2 september 2020
ABRS – Mortuarium subjectieve gevoelswaarde en parkeerdruk
Appellant is eigenaar van een snackbar en wordt geconfronteerd met de komst van een mortuarium naast zijn snackbar. Omdat appellant zich niet kan verenigen met het besluit van het college heeft appellant een eigen deskundige/taxateur ingeschakeld om de schade te bepalen. In die rapportage is door de taxateur rekening gehouden met de negatieve gevoelswaarde van bezoekers en klanten van de snackbar bij het gebruik van het mortuarium.

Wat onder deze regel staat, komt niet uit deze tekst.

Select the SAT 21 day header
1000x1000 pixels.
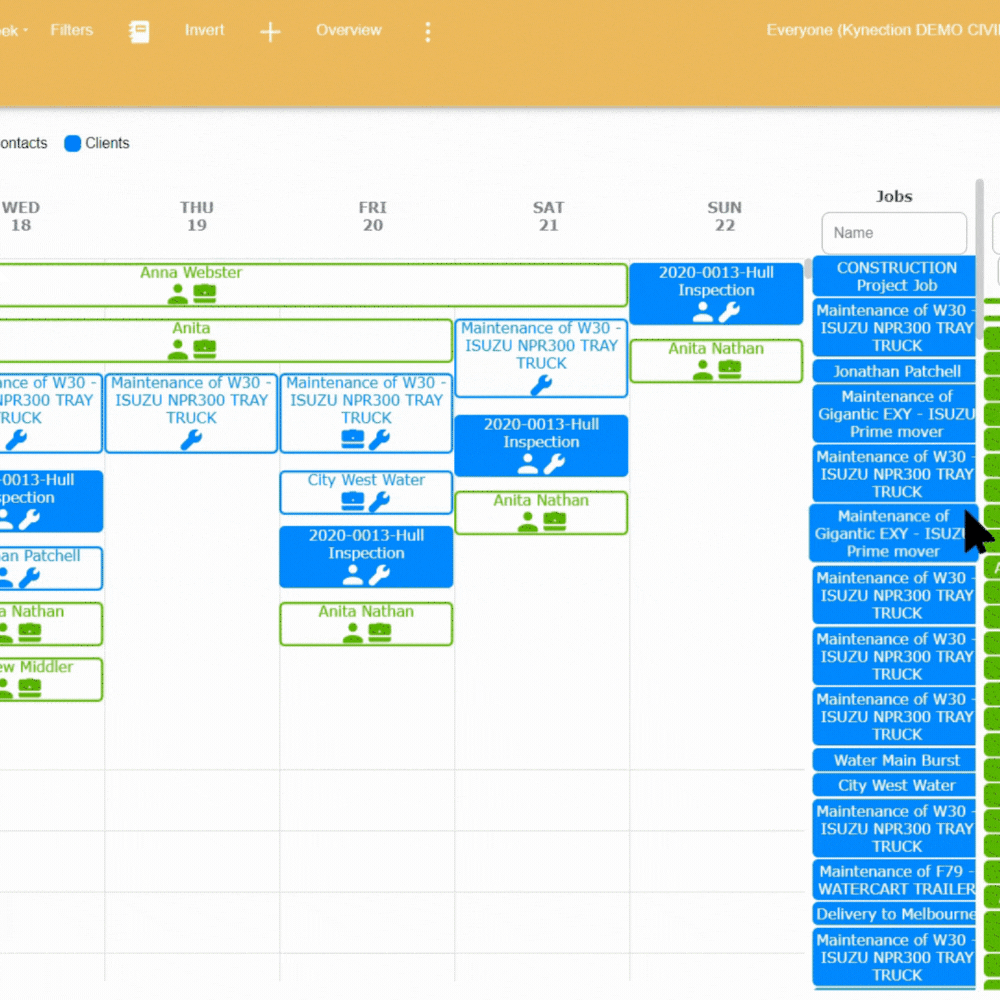[548, 216]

Naar oordeel van de Afdeling mag daar geen rekening mee worden gehouden. Onder verwijzing naar eerdere rechtspraak merkt de Afdeling op dat alleen objectief te verwachten gevolgen mogen worden betrokken. Subjectieve elementen zoals deze gevoelswaarde mogen geen rol spelen.

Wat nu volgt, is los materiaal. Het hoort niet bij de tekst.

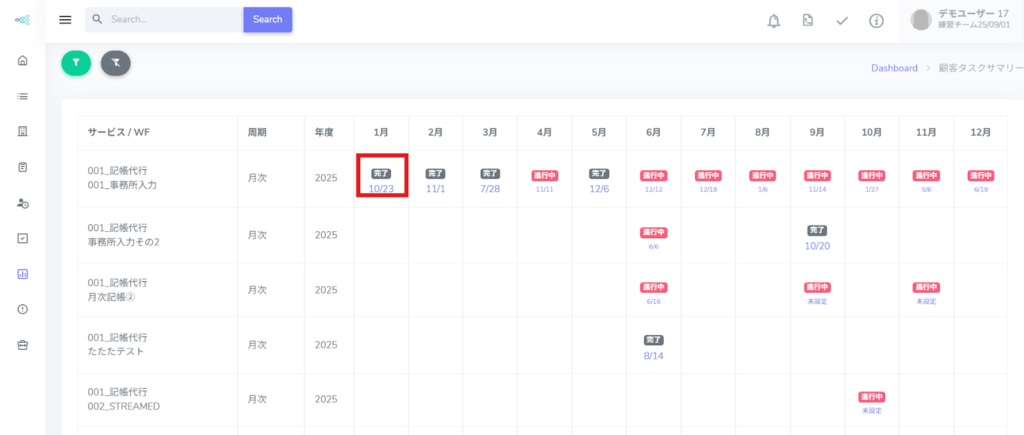Select the chart report sidebar icon
Screen dimensions: 1024x435
tap(22, 274)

Daarnaast is in het rapport van het college opgenomen dat de verhoogde parkeerdruk merkbaar is in de piekuren als er zowel bij het mortuarium als bij de snackbar bezoekers zijn. Naar oordeel van de taxateur van het college is deze samenloop aan te merken als een uitzondering op de regel en is de taxateur van mening dat er onvoldoende termen aanwezig zijn om een waardevermindering in te calculeren voor een mogelijk incidenteel piekmoment in de parkeerdruk.

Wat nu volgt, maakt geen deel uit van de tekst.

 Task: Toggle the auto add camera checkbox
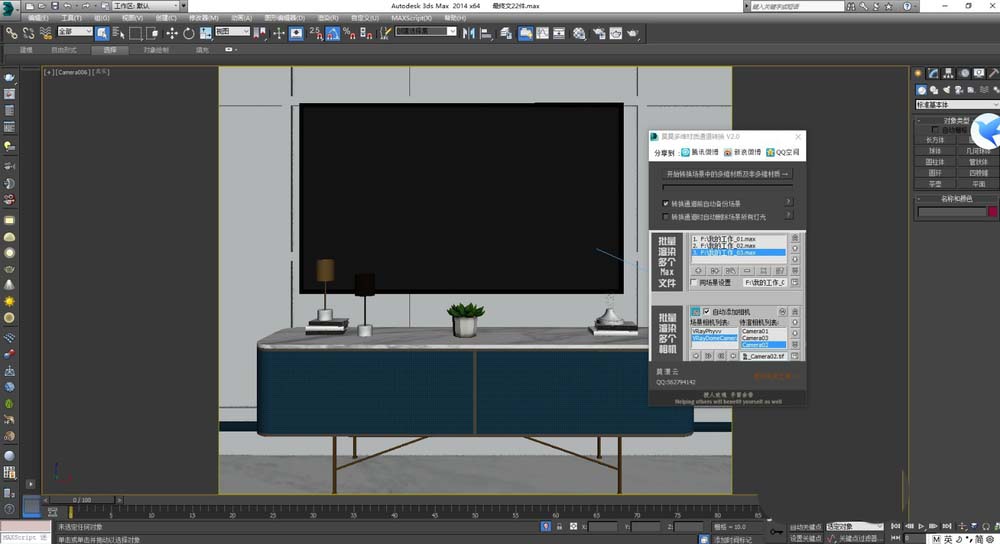707,311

De Afdeling overweegt dat het gegeven dat sprake is van een toename van de parkeerdruk, nog niet betekent dat dit planologische nadeel tevens een negatieve invloed op de waarde heeft gehad. Dat de taxateurs van partijen daarover van mening verschillen heeft niet tot gevolg dat sprake is van een onzorgvuldig of onvolledig taxatierapport. Daarbij verwijst de Afdeling tevens naar de planologische procedure waarin op basis van onderzoeken is geconcludeerd dat de toegenomen parkeerdruk geen tekort aan parkeerplaatsen heeft veroorzaakt.